My kids are all huge spaghetti fans so making them spaghetti with Otamot sauce was the first thing that we did. Then I started messing around trying to think of new ways to put Otamot into different meals so maximize that benefits of it more often. In our home, pizza and baked potatoes are a huge hit so I figured why not combine them? A twice baked potato that is stuffed with pizza yumminess and Otamot sauce was my answer! Even better, pizza stuffed potato that contains Vitamin A, B1, B2, B3, B6, B12, D, E, Lycopene and HEALTHY fats.

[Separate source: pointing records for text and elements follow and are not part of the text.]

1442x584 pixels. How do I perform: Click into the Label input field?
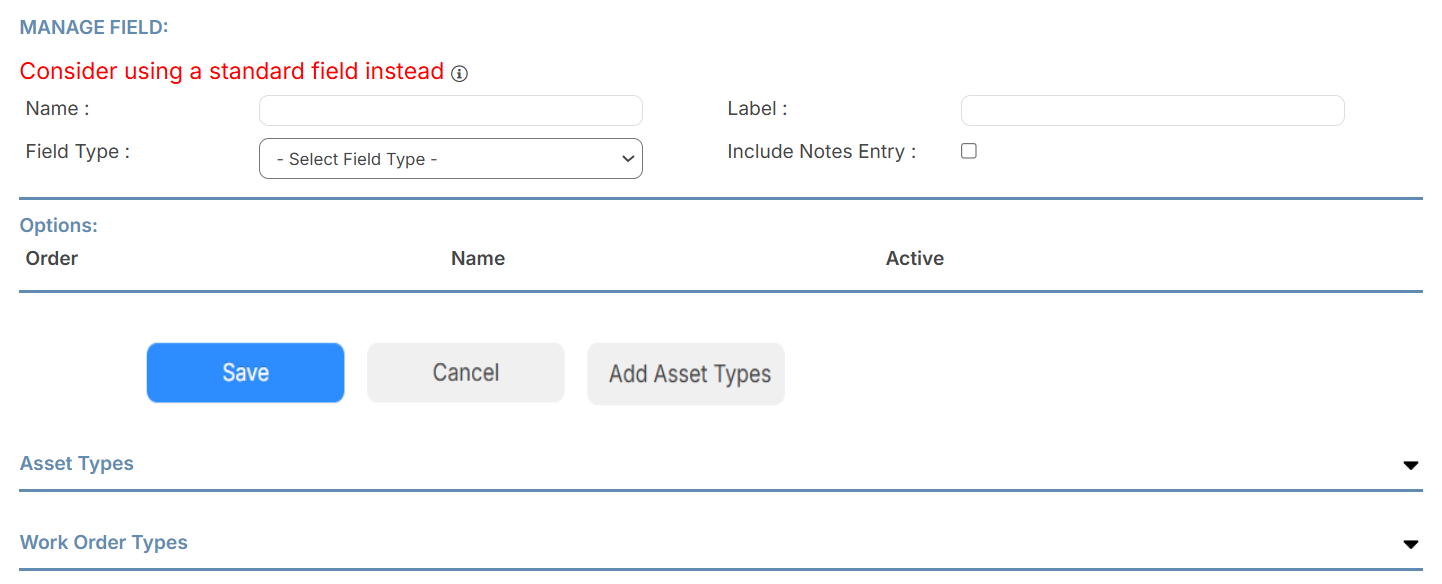pyautogui.click(x=1152, y=110)
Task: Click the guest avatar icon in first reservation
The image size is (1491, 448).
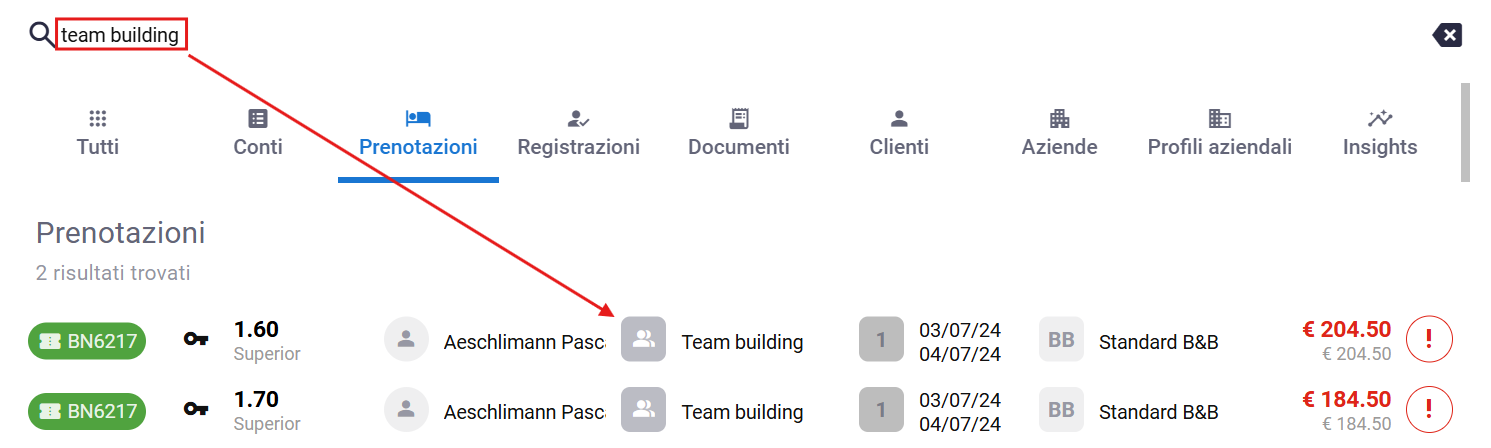Action: pos(406,340)
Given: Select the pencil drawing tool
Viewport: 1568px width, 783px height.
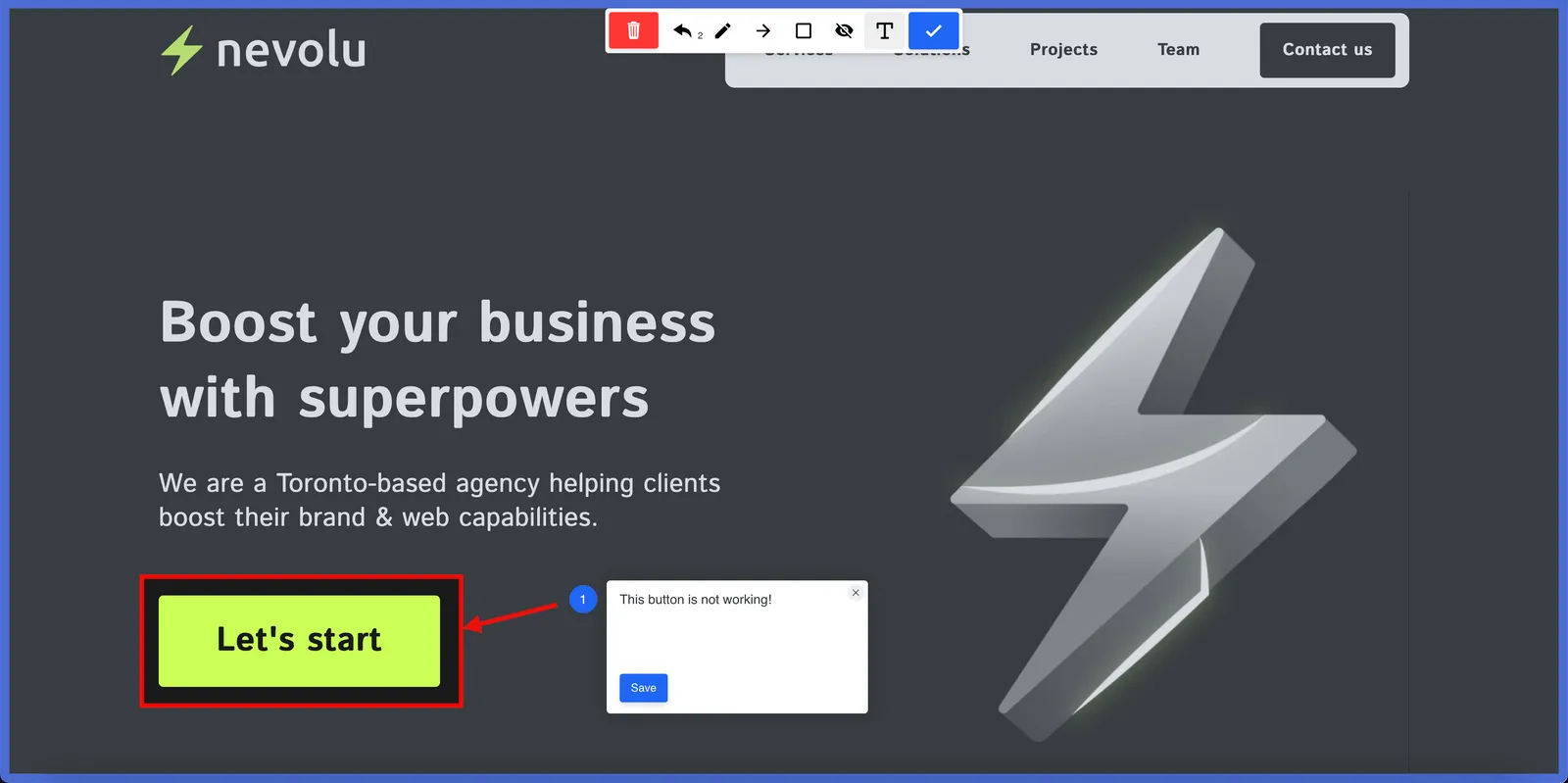Looking at the screenshot, I should [723, 31].
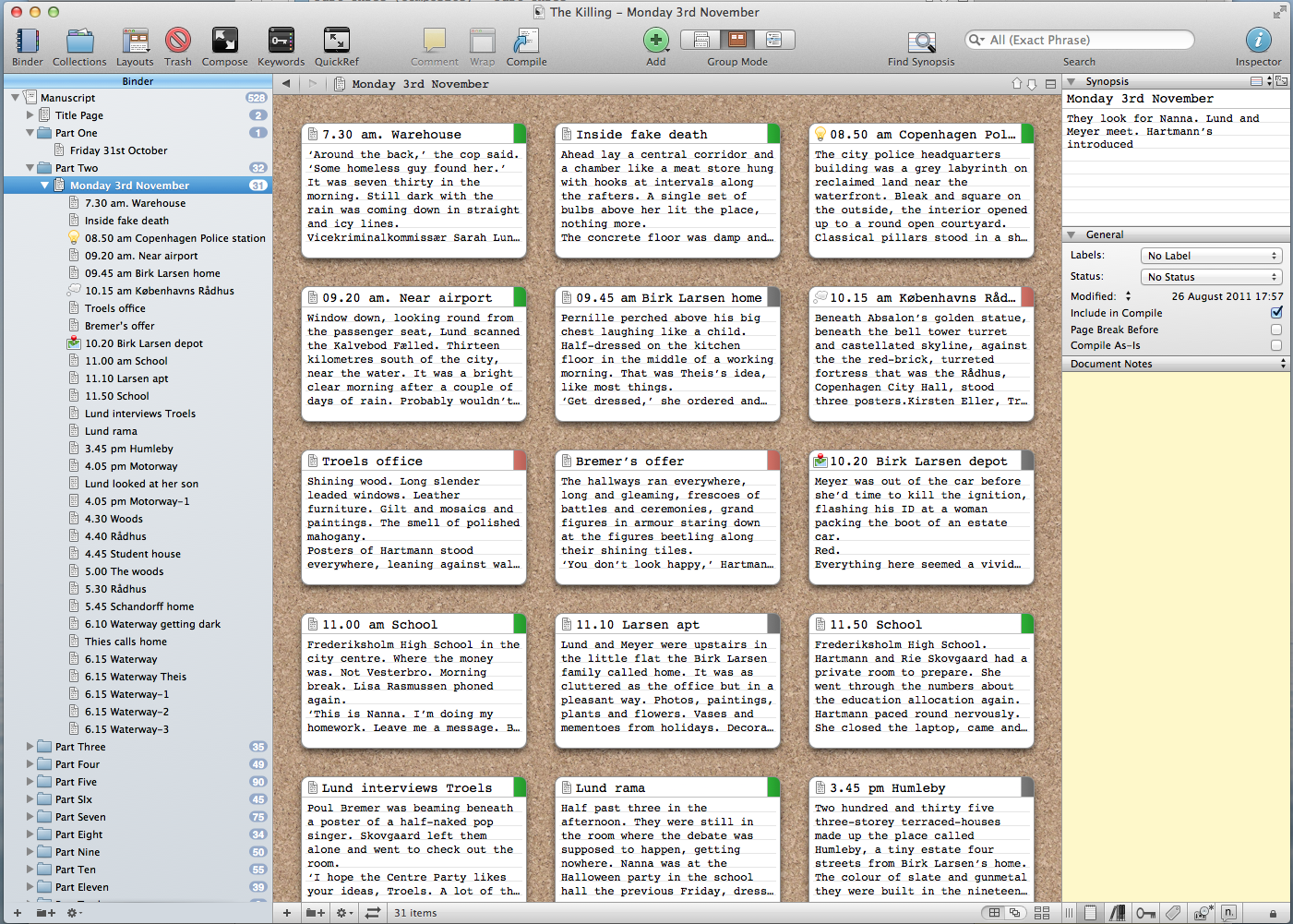Click the Compile toolbar icon
Screen dimensions: 1293x924
tap(526, 41)
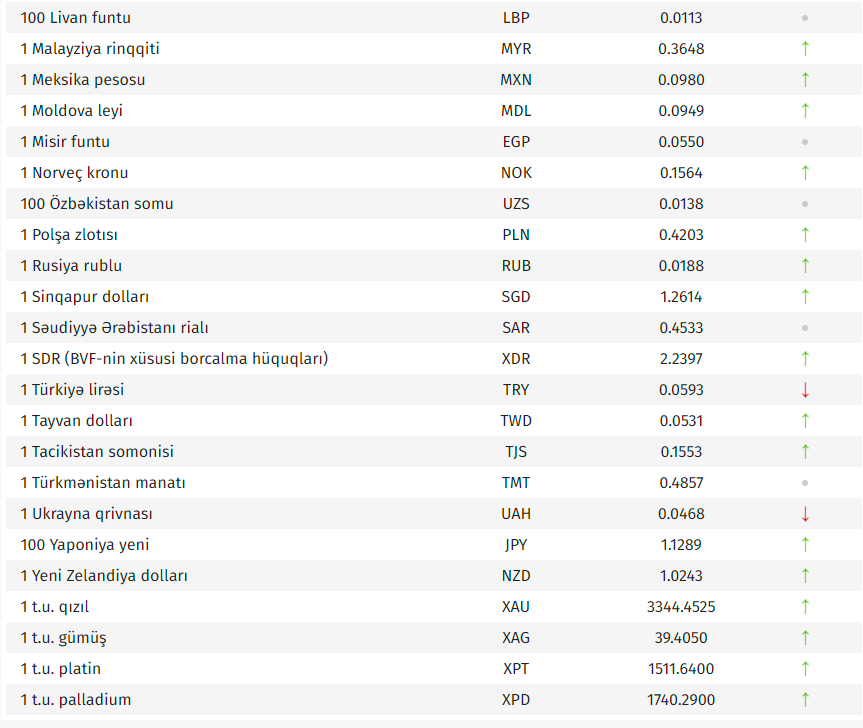Click the green arrow beside XAU gold rate

(805, 606)
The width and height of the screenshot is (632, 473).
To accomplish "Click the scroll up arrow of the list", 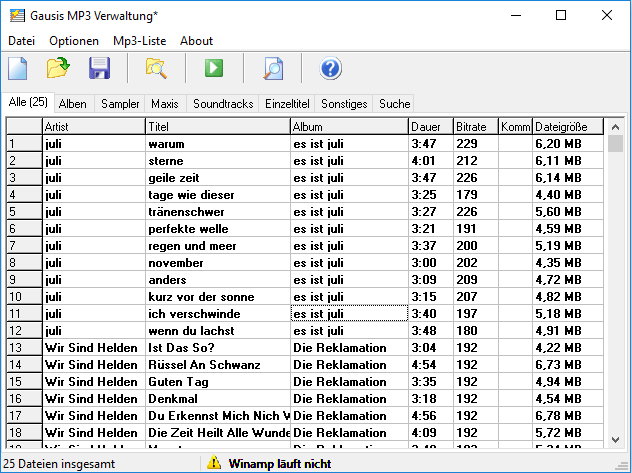I will click(x=615, y=126).
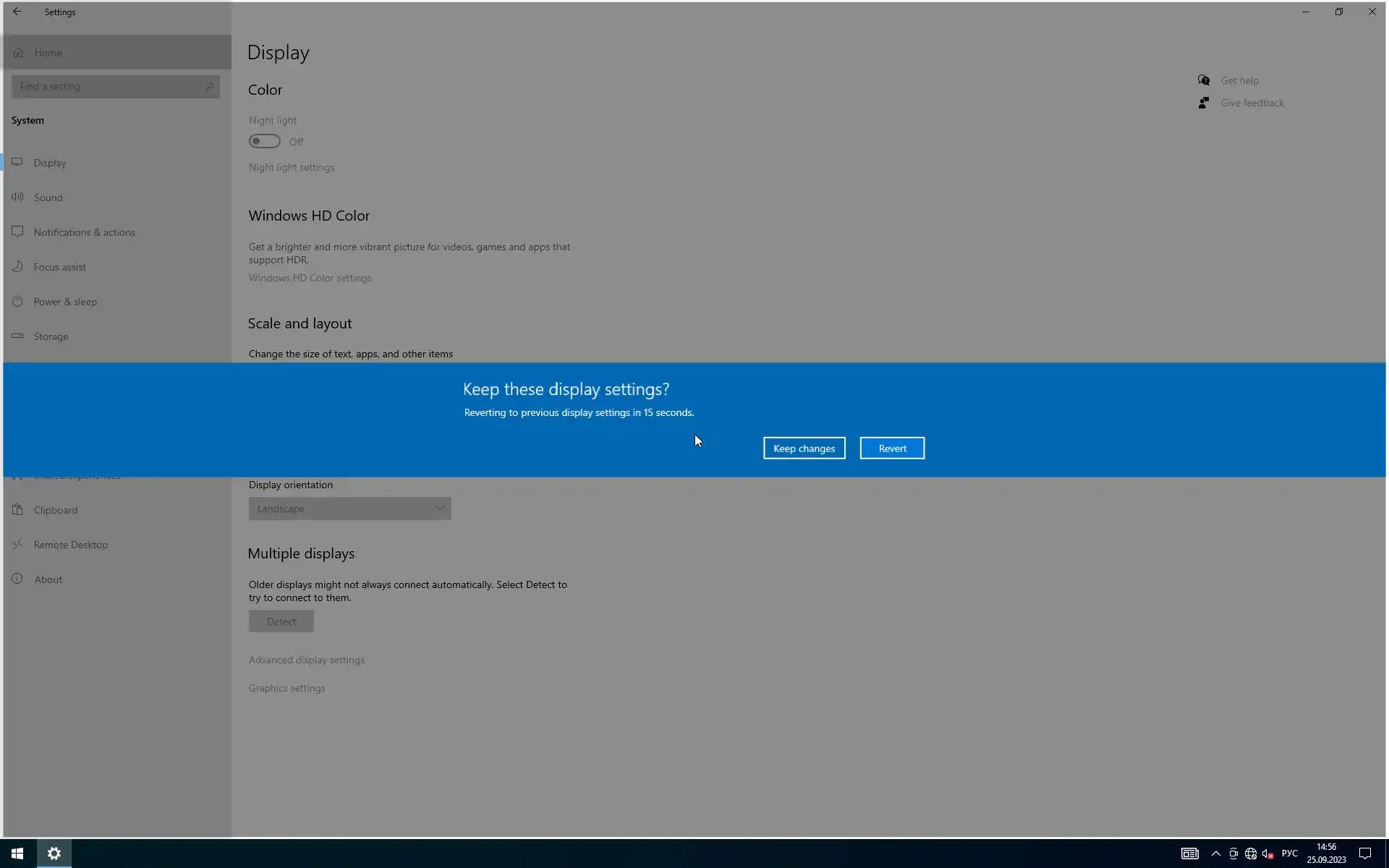Viewport: 1389px width, 868px height.
Task: Click the Remote Desktop icon
Action: pyautogui.click(x=17, y=544)
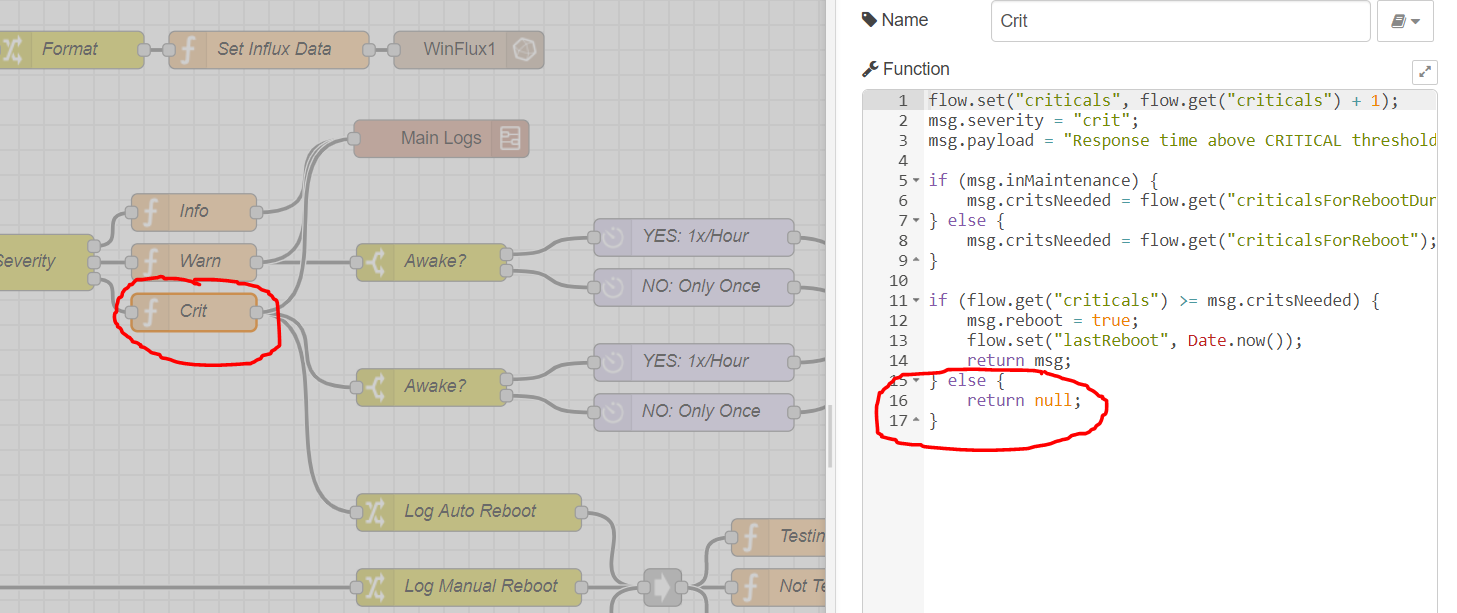The height and width of the screenshot is (613, 1457).
Task: Click the database icon on the WinFlux1 node
Action: [x=525, y=49]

My favorite part of this recipe was the fact that I didn’t have to shop for a ton of ingredients. All I used was russet potatoes, butter, oregano, Otamot Sauce, Mozzarella cheese and pepperonis. Simple right? AND I wasn’t slaving away in the kitchen! Throw the potatoes in the oven, go on with whatever else and then mix everything up and heat it all quickly! The longest part was the oven time, but I was able to do laundry and cleaning while they baked. Some people do make baked potatoes in the microwave so this is always an option, I personally don’t because I have read that microwaving food drains nutrients from it.
- 6 Russet Potatoes
- 1/2 stick of butter (I use grassfed, unsalted)
- 1 teaspoon oregano
- 1/2 jar of Otamot Sauce
- 1 1/2 Cup Mozzarella cheese
- Preheat oven to 425 degrees
- Wash all potatoes and use a fork to poke holes in them
- Bake for 45 minutes
- Remove potatoes from the oven (do not turn it off) and let cool. Once they are cool, cut in half lengthwise and spoon insides into a bowl.
- Mix potato insides with your butter, oregano and 1 cup of Mozzarella cheese. Add about 1/2 a jar of Otamot and stir everything until combined.
- Spoon your mixture back into the potato skins.
- Spoon a small spoonful of sauce on to the top and sprinkle the last 1/2 cup of cheese over tops.